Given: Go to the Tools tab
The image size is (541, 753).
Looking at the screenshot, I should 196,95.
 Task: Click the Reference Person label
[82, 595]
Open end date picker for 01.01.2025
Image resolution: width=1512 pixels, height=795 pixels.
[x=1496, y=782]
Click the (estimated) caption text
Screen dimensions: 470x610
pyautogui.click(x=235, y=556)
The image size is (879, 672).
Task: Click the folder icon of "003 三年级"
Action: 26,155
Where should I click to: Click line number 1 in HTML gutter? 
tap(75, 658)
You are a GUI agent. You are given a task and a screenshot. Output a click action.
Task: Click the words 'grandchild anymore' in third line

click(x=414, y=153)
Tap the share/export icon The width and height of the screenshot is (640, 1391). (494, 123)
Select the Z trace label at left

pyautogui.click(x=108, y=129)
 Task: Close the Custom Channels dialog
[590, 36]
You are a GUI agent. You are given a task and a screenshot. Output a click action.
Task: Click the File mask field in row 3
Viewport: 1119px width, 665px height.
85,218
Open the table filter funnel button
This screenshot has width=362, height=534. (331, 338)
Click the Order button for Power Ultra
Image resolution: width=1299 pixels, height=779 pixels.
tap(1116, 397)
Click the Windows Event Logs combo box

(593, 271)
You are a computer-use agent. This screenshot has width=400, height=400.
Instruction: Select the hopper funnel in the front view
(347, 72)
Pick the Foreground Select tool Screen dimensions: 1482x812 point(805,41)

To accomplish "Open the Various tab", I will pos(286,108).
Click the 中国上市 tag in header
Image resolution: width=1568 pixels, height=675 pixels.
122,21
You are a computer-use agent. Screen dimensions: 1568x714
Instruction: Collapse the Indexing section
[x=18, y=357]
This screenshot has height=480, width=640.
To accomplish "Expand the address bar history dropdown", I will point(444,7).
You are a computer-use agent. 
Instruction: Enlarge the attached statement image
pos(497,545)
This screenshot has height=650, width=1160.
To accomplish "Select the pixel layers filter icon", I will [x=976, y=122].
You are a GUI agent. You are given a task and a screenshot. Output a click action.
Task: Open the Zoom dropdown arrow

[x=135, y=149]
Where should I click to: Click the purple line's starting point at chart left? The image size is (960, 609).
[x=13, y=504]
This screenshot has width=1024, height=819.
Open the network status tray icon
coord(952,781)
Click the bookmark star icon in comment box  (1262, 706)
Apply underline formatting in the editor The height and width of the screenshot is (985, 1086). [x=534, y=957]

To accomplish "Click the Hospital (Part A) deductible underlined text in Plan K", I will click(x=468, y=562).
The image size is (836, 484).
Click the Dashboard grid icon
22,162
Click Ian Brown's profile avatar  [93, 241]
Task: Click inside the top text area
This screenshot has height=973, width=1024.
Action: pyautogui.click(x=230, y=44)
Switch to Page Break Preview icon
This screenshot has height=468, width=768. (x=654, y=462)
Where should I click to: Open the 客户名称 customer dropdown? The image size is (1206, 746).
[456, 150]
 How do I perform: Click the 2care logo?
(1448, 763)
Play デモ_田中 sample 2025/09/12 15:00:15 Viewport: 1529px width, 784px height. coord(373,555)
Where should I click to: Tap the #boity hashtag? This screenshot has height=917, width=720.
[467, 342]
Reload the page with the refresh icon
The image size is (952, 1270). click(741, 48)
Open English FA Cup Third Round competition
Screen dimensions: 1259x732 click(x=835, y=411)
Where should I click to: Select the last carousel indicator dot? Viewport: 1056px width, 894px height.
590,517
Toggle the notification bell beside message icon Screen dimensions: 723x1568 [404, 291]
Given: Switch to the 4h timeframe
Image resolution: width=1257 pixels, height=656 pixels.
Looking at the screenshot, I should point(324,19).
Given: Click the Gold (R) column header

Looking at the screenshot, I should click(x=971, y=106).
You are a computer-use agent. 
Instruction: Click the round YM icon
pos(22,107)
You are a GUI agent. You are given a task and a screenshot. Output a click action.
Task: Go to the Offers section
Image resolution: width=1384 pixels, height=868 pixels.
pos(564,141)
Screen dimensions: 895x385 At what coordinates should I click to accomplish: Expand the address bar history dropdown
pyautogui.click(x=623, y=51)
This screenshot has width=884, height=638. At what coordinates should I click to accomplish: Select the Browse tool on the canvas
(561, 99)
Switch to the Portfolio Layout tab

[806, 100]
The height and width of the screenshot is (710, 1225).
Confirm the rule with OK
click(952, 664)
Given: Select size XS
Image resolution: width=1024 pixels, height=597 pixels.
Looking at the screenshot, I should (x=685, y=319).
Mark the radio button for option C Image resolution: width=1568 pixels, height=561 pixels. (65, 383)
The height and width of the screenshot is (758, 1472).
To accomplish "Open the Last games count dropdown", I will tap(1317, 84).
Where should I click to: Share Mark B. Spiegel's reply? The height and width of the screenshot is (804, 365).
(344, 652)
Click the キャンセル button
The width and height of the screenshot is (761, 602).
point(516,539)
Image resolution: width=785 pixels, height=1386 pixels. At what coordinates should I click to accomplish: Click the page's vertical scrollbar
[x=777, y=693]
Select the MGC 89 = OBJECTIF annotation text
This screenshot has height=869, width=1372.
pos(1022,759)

[What you need to do] Output all of the material exactly.

[Reply to the exercise]
Given: Go to the Tools tab
The image size is (541, 753).
Looking at the screenshot, I should 196,95.
 Task: Click the Reference Person label
[82, 595]
Open end date picker for 01.01.2025
Image resolution: width=1512 pixels, height=795 pixels.
[x=1496, y=782]
Click the (estimated) caption text
Screen dimensions: 470x610
pyautogui.click(x=235, y=556)
The image size is (879, 672).
Task: Click the folder icon of "003 三年级"
Action: 26,155
Where should I click to: Click line number 1 in HTML gutter? 
tap(75, 658)
You are a GUI agent. You are given a task and a screenshot. Output a click action.
Task: Click the words 'grandchild anymore' in third line

click(x=414, y=153)
Tap the share/export icon The width and height of the screenshot is (640, 1391). (494, 123)
Select the Z trace label at left

pyautogui.click(x=108, y=129)
 Task: Close the Custom Channels dialog
[590, 36]
You are a GUI agent. You are given a task and a screenshot. Output a click action.
Task: Click the File mask field in row 3
Viewport: 1119px width, 665px height.
85,218
Open the table filter funnel button
This screenshot has width=362, height=534. (331, 338)
Click the Order button for Power Ultra
Image resolution: width=1299 pixels, height=779 pixels.
tap(1116, 397)
Click the Windows Event Logs combo box

(593, 271)
You are a computer-use agent. This screenshot has width=400, height=400.
Instruction: Select the hopper funnel in the front view
(347, 72)
Pick the Foreground Select tool Screen dimensions: 1482x812 point(805,41)

To accomplish "Open the Various tab", I will pos(286,108).
Click the 中国上市 tag in header
Image resolution: width=1568 pixels, height=675 pixels.
122,21
You are a computer-use agent. Screen dimensions: 1568x714
Instruction: Collapse the Indexing section
[x=18, y=357]
This screenshot has height=480, width=640.
To accomplish "Expand the address bar history dropdown", I will point(444,7).
You are a computer-use agent. 
Instruction: Enlarge the attached statement image
pos(497,545)
This screenshot has height=650, width=1160.
To accomplish "Select the pixel layers filter icon", I will [x=976, y=122].
You are a GUI agent. You are given a task and a screenshot. Output a click action.
Task: Open the Zoom dropdown arrow

[x=135, y=149]
Where should I click to: Click the purple line's starting point at chart left? The image size is (960, 609).
[x=13, y=504]
This screenshot has width=1024, height=819.
Open the network status tray icon
coord(952,781)
Click the bookmark star icon in comment box  (1262, 706)
Apply underline formatting in the editor The height and width of the screenshot is (985, 1086). [x=534, y=957]

To accomplish "Click the Hospital (Part A) deductible underlined text in Plan K", I will click(x=468, y=562).
The image size is (836, 484).
Click the Dashboard grid icon
22,162
Click Ian Brown's profile avatar  [93, 241]
Task: Click inside the top text area
This screenshot has height=973, width=1024.
Action: pyautogui.click(x=230, y=44)
Switch to Page Break Preview icon
This screenshot has height=468, width=768. (x=654, y=462)
Where should I click to: Open the 客户名称 customer dropdown? The image size is (1206, 746).
[456, 150]
 How do I perform: Click the 2care logo?
(1448, 763)
Play デモ_田中 sample 2025/09/12 15:00:15 Viewport: 1529px width, 784px height. coord(373,555)
Where should I click to: Tap the #boity hashtag? This screenshot has height=917, width=720.
[467, 342]
Reload the page with the refresh icon
The image size is (952, 1270). click(741, 48)
Open English FA Cup Third Round competition
Screen dimensions: 1259x732 click(x=835, y=411)
Where should I click to: Select the last carousel indicator dot? Viewport: 1056px width, 894px height.
590,517
Toggle the notification bell beside message icon Screen dimensions: 723x1568 [404, 291]
Given: Switch to the 4h timeframe
Image resolution: width=1257 pixels, height=656 pixels.
Looking at the screenshot, I should point(324,19).
Given: Click the Gold (R) column header

Looking at the screenshot, I should click(x=971, y=106).
You are a computer-use agent. 
Instruction: Click the round YM icon
pos(22,107)
You are a GUI agent. You are given a task and a screenshot. Output a click action.
Task: Go to the Offers section
Image resolution: width=1384 pixels, height=868 pixels.
pos(564,141)
Screen dimensions: 895x385 At what coordinates should I click to accomplish: Expand the address bar history dropdown
pyautogui.click(x=623, y=51)
This screenshot has width=884, height=638. At what coordinates should I click to accomplish: Select the Browse tool on the canvas
(561, 99)
Switch to the Portfolio Layout tab

[806, 100]
The height and width of the screenshot is (710, 1225).
Confirm the rule with OK
click(952, 664)
Given: Select size XS
Image resolution: width=1024 pixels, height=597 pixels.
Looking at the screenshot, I should (x=685, y=319).
Mark the radio button for option C Image resolution: width=1568 pixels, height=561 pixels. (65, 383)
The height and width of the screenshot is (758, 1472).
To accomplish "Open the Last games count dropdown", I will tap(1317, 84).
Where should I click to: Share Mark B. Spiegel's reply? The height and width of the screenshot is (804, 365).
(344, 652)
Click the キャンセル button
The width and height of the screenshot is (761, 602).
point(516,539)
Image resolution: width=785 pixels, height=1386 pixels. At what coordinates should I click to accomplish: Click the page's vertical scrollbar
[x=777, y=693]
Select the MGC 89 = OBJECTIF annotation text
This screenshot has height=869, width=1372.
pos(1022,759)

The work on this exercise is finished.